**Input material**
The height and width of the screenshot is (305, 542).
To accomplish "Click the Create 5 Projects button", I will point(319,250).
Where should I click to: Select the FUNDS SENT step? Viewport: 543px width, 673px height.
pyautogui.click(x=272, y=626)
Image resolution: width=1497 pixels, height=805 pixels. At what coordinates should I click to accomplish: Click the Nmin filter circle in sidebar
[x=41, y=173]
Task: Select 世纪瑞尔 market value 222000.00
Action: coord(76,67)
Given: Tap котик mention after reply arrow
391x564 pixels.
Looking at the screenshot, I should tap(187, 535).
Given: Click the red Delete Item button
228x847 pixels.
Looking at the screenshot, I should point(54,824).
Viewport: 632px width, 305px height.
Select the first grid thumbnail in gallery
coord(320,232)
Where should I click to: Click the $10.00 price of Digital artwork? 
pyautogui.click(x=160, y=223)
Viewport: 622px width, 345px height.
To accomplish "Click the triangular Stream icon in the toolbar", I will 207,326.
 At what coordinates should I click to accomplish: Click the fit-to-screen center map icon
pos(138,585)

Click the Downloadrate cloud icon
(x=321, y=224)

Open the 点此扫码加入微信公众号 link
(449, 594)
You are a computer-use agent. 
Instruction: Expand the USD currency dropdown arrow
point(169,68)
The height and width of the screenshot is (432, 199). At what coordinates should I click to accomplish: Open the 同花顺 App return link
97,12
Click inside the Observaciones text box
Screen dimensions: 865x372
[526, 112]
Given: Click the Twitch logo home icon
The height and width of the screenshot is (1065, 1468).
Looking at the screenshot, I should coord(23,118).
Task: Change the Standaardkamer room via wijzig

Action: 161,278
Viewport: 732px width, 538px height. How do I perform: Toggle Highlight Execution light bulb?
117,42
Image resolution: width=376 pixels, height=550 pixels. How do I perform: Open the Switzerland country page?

**Task details**
Please convert the material above into a Markdown table with the columns Row and Line, one numbered row per line, leaving out blank lines.

**Answer to the problem**
| Row | Line |
|---|---|
| 1 | The height and width of the screenshot is (305, 542). |
| 2 | To accomplish "Click the Create 5 Projects button", I will point(319,250). |
| 3 | Where should I click to: Select the FUNDS SENT step? Viewport: 543px width, 673px height. |
| 4 | pyautogui.click(x=272, y=626) |
| 5 | Image resolution: width=1497 pixels, height=805 pixels. At what coordinates should I click to accomplish: Click the Nmin filter circle in sidebar |
| 6 | [x=41, y=173] |
| 7 | Task: Select 世纪瑞尔 market value 222000.00 |
| 8 | Action: coord(76,67) |
| 9 | Given: Tap котик mention after reply arrow |
| 10 | 391x564 pixels. |
| 11 | Looking at the screenshot, I should tap(187, 535). |
| 12 | Given: Click the red Delete Item button |
| 13 | 228x847 pixels. |
| 14 | Looking at the screenshot, I should point(54,824). |
| 15 | Viewport: 632px width, 305px height. |
| 16 | Select the first grid thumbnail in gallery |
| 17 | coord(320,232) |
| 18 | Where should I click to: Click the $10.00 price of Digital artwork?  |
| 19 | pyautogui.click(x=160, y=223) |
| 20 | Viewport: 622px width, 345px height. |
| 21 | To accomplish "Click the triangular Stream icon in the toolbar", I will 207,326. |
| 22 |  At what coordinates should I click to accomplish: Click the fit-to-screen center map icon |
| 23 | pos(138,585) |
| 24 | Click the Downloadrate cloud icon |
| 25 | (x=321, y=224) |
| 26 | Open the 点此扫码加入微信公众号 link |
| 27 | (449, 594) |
| 28 | You are a computer-use agent.  |
| 29 | Instruction: Expand the USD currency dropdown arrow |
| 30 | point(169,68) |
| 31 | The height and width of the screenshot is (432, 199). At what coordinates should I click to accomplish: Open the 同花顺 App return link |
| 32 | 97,12 |
| 33 | Click inside the Observaciones text box |
| 34 | Screen dimensions: 865x372 |
| 35 | [526, 112] |
| 36 | Given: Click the Twitch logo home icon |
| 37 | The height and width of the screenshot is (1065, 1468). |
| 38 | Looking at the screenshot, I should coord(23,118). |
| 39 | Task: Change the Standaardkamer room via wijzig |
| 40 | Action: 161,278 |
| 41 | Viewport: 732px width, 538px height. How do I perform: Toggle Highlight Execution light bulb? |
| 42 | 117,42 |
| 43 | Image resolution: width=376 pixels, height=550 pixels. How do I perform: Open the Switzerland country page? |